Latest: On National Black HIV/AIDS Awareness Day, Hands-On Solutions to End the EpidemicFebruary 10th, 2011
Yesterday was the 11th annual National Black HIV/AIDS Awareness Day and AIDS United is celebrating by rolling out technology based programs in predominantly black communities across the country in an effort to end the epidemic all together.
Aids United announced:
Thousands of individuals living with HIV/AIDS in low-income and/or rural areas will now receive local, high quality care, thanks to new grants awarded by AIDS United for its Access to Care (A2C) initiative and the Social Innovation Fund (SIF), to help fund the development of 10 innovative community-based programs to improve the lives of people living with HIV/AIDS..

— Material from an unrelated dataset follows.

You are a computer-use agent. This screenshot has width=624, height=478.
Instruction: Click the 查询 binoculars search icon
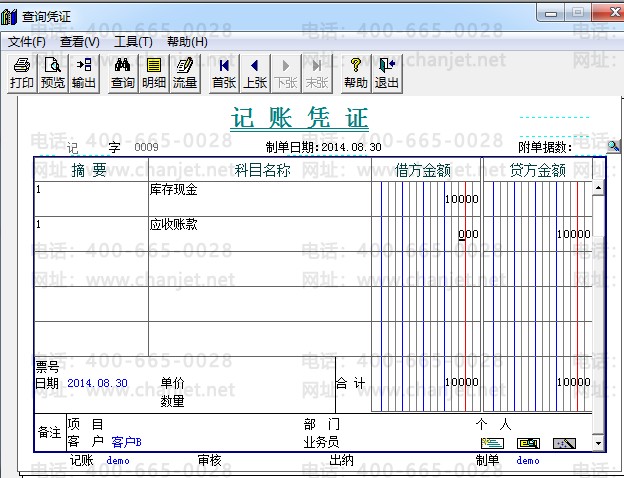(x=123, y=73)
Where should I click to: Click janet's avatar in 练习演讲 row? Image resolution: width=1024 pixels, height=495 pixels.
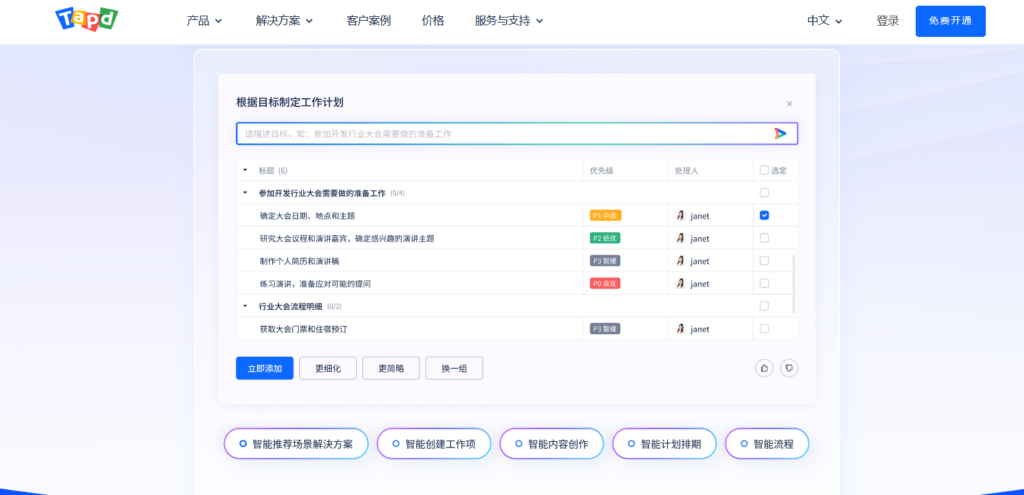coord(681,284)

Since nearly 30 percent of people living with HIV/AIDS do not have health insurance, community-based resources are some of the best solutions in closing the gap of health care disparities. The Social Innovation Fund specifically focuses on improving the lives of people in low-income U.S. communities and invests in community-based programs that get results. Every federal dollar invested with Social Innovation Fund is matched with private funds.
Some of the many interesting programs to be rolled out in black communities include:
- Rural mobile health clinics that reach HIV-positive people living in the southern region of the United States
- Telemedicine resources for people who have limited/or no transportation, low health literacy and a shortage of nearby HIV medical providers.
- Cell phone initiatives for HIV-positive people who are incarcerated.
AIDS outreach programs benefitting from the grants today are located across the country form Montgomery, Alabama, to St. Louis to Chicago to Boston to Los Angeles, among others.
What many don’t know is, according to the Center for Disease Control:
Of the 162,570 diagnoses of HIV infection from 2005-2008, blacks/African Americans accounted for 49% of total, 64% of women and in 2008, 50% of diagnoses of HIV infection were among black/African American adults and adolescents. As well, Blacks make up 12% of the US population but in 2006, African Americans accounted for 46% of those living with HIV.
National Black HIV/AIDS Awareness Day is a good reminder that this is not just a global health problem. As well, it’s a good reminder of the very focused community based efforts being fought daily by HIV/AIDS workers in the US to try to solve the epidemic.